Still, there's hope for a more thoughtful exploration of black sexuality than what's been presented thus. During the otherwise tepid vice-presidential debates of 2004, moderator Gwen Ifill asked candidates Cheney and Edwards to comment on the government's role in ending the AIDS epidemic in the U.S., specifically mentioning the high rates of HIV infection among black women. Predictably enough, neither was familiar with the statistics Ifill cited, and neither had an intelligent response. But it did give debate commentators a chance to present the DL as one of many factors related to the deaths of hundreds of thousands of black people from AIDS. And just this February, Keith Boykin published Beyond the Down Low: Sex, Lies, and Denial in Black America, which could bring some balance to what has been a very one-dimensional story.

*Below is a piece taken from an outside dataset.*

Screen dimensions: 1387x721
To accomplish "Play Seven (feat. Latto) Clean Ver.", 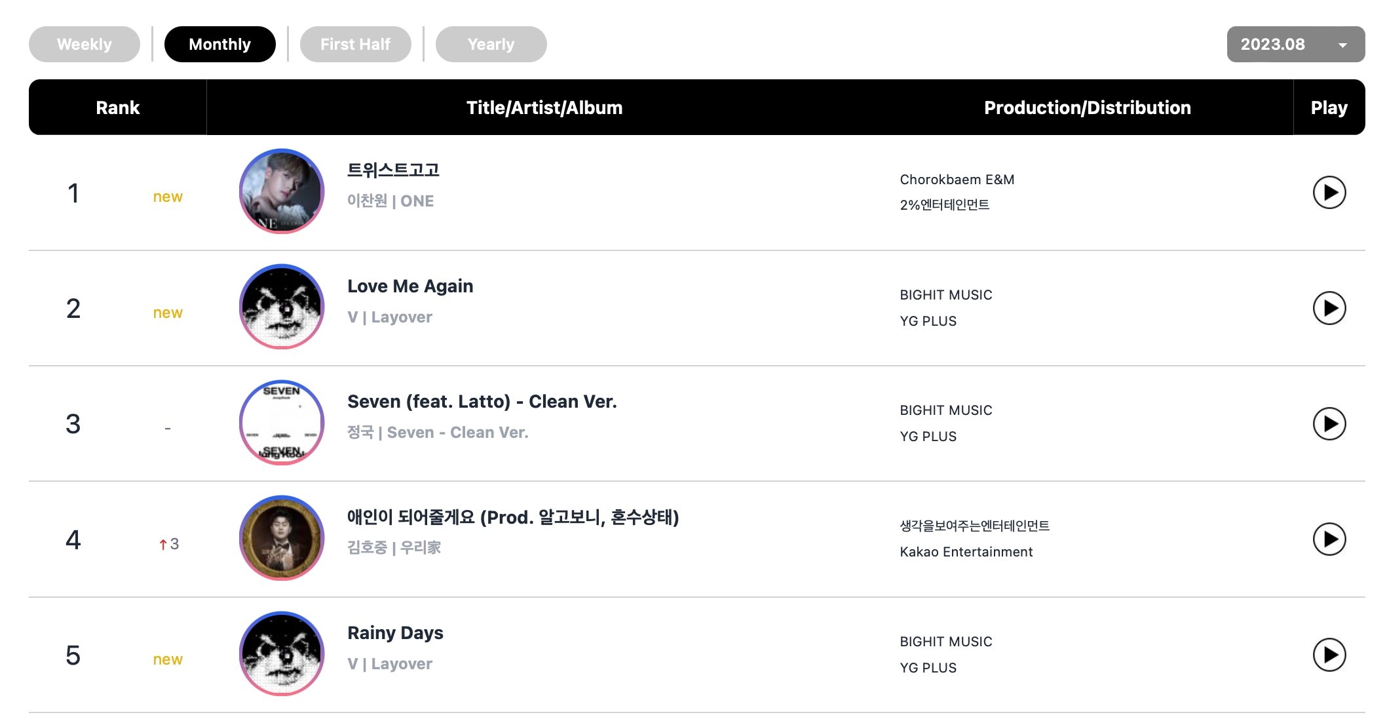I will click(x=1329, y=424).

Meanwhile, J.L. King plans to publish a new book later this year about the overwhelming response to his memoir, which he says sold over 200,000 copies. When asked about his first book and its exaggerations of the scope of the DL phenomenon as well as its connection to HIV and AIDS in black women, he responds, "I tell people to do their own research and find out what's going on in their state and go to the Centers for Disease Control. Don't take my word for it, I'm an activist, not a health educator. I'm just telling my story."